Hosea complied and bought his wife back with fifteen shekels of silver and some barley.

Hosea illustrated the Father’s undying loyal love for faithless Israel. His loyal love, undeterred by Gomer’s unfaithfulness, mirrored the Father’s loyal love and devotion to His wayward and idolatrous people.

Israel is the Father’s treasured possession, the apple of his eye, a pearl of great price. He will never give up on them no matter what.

Yet Israel is like an adulterous spouse who rejected the Father and sought her happiness and security elsewhere. How tragic!

The Father has emotions. How do you suppose He felt that all of this? How this must have hurt Him deeply. Can you visualize Him with tears in His eyes, running down His cheeks revealing a broken heart? The Lord Jesus Christ provides some insight.

Luke 13:34 O Jerusalem, Jerusalem, the city that kills the prophets and stones God’s messengers! How often I have wanted to gather your children together as a hen protects her chicks beneath her wings, but you wouldn’t let me.

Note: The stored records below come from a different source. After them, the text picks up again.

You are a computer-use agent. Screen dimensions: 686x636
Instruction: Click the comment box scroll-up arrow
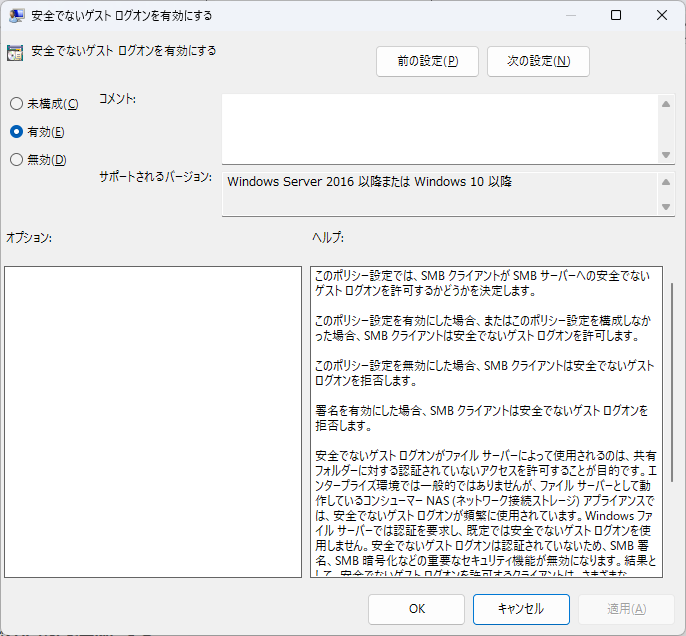(667, 103)
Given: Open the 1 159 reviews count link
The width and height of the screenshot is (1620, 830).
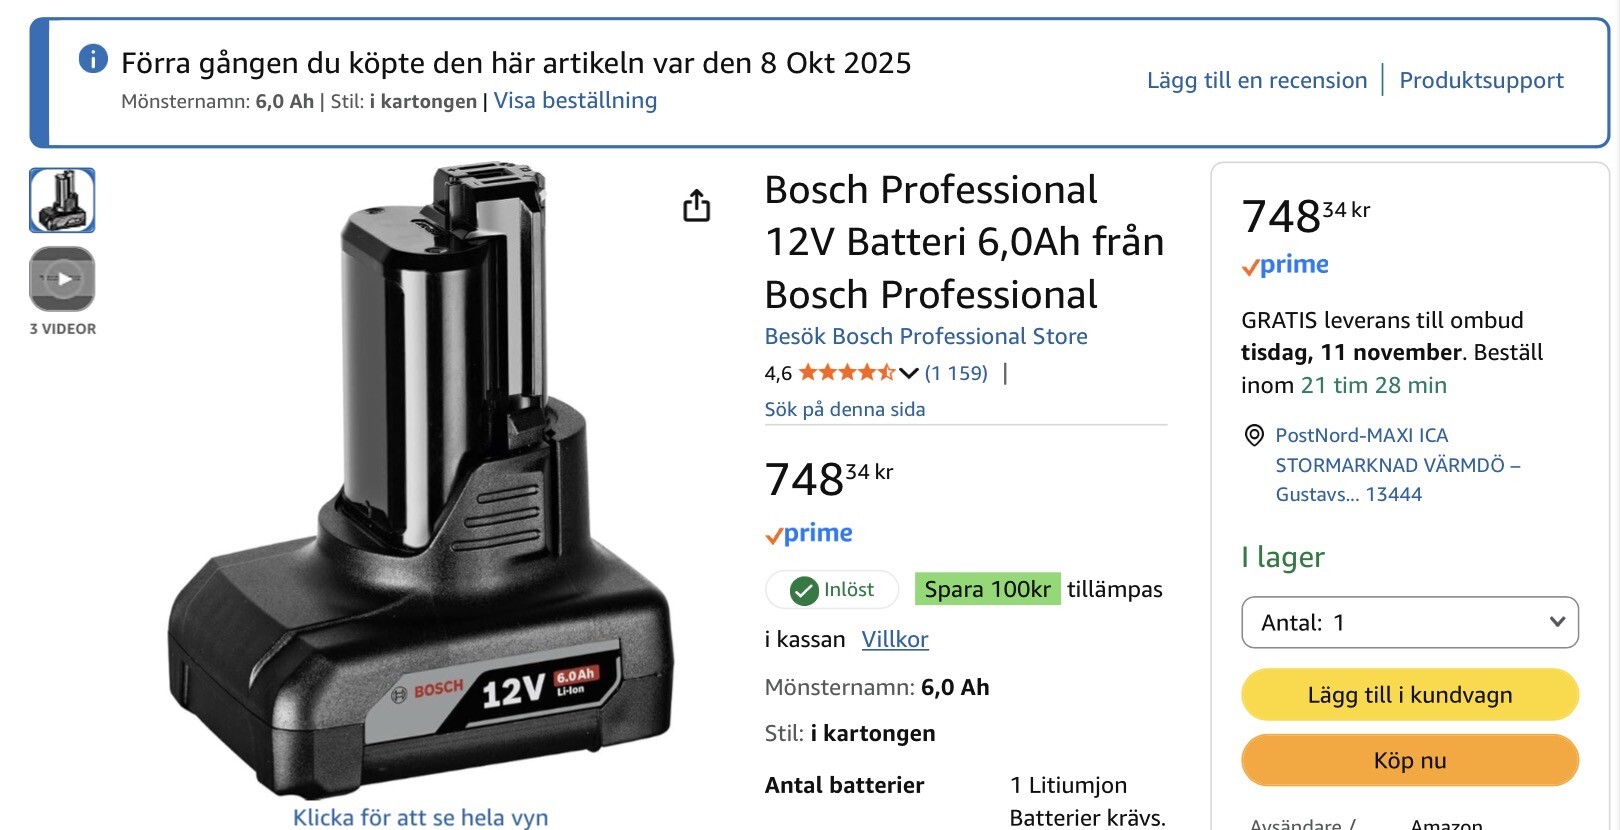Looking at the screenshot, I should (x=956, y=373).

Love and marital fidelity are a 2-way street. Both parties must be willing.

Malachi 1:2 “I have always loved you,” says the LORD. But you retort, “Really? How have you loved us?”


The Father treasures all children of the King. He is faithful and will not give up on us.

Father thank You that Your love that never gives up on me. You are loyal, faithful, and devoted no matter what. Help me to love You wholeheartedly.


Hosea reveals the Father’s longing for uninterrupted intimacy with those He loves. His longing and passionate love are revealed in His anguished, doleful words.

Hosea 11:8-10

 8 “Oh, how can I give you up, Israel? How can I let you go . . .? My heart is torn within me, and my compassion overflows.

 9 No, I will not unleash my fierce anger. I will not completely destroy Israel, for I am God and not a mere mortal. I am the Holy One living among you, and I will not come to destroy.

 10 For someday the people will follow me. I, the LORD, will roar like a lion. And when I roar, my people will return trembling from the west.

What does that have to do with us, children of the King? Everything!

The Father longs for an intimate relationship with each one of us. He would and did do everything possible to get your love. His great love is displayed in the greatest most magnificent act of love of all time. The Father sent His Son, the Lord Jesus Christ to make such intimacy and fellowship possible. The Father is the passionate and faithful Lover of the soul of each child of the King.

“Our intimacy with God – His highest priority for our lives – determines the impact of our lives” (Stanley).

Hosea’s prophetic mission stands alone among the Old Testament prophets. Hosea not only prophesied the Father’s message, but he also acted it out in his life. His life experiences serve as the ultimate object lesson which mirrored the Father’s unrequited love for Israel. Despite Israel’s unrepentant unfaithfulness, the Father sought reconciliation, restoration, and blessing for His beloved.

All children of the King have the same assurance: His love for us is a love that will never let us go (Romans 8:37-39). When we stray away from the Father, He yearns for our return. He is the lover of our souls and He will not give up on us.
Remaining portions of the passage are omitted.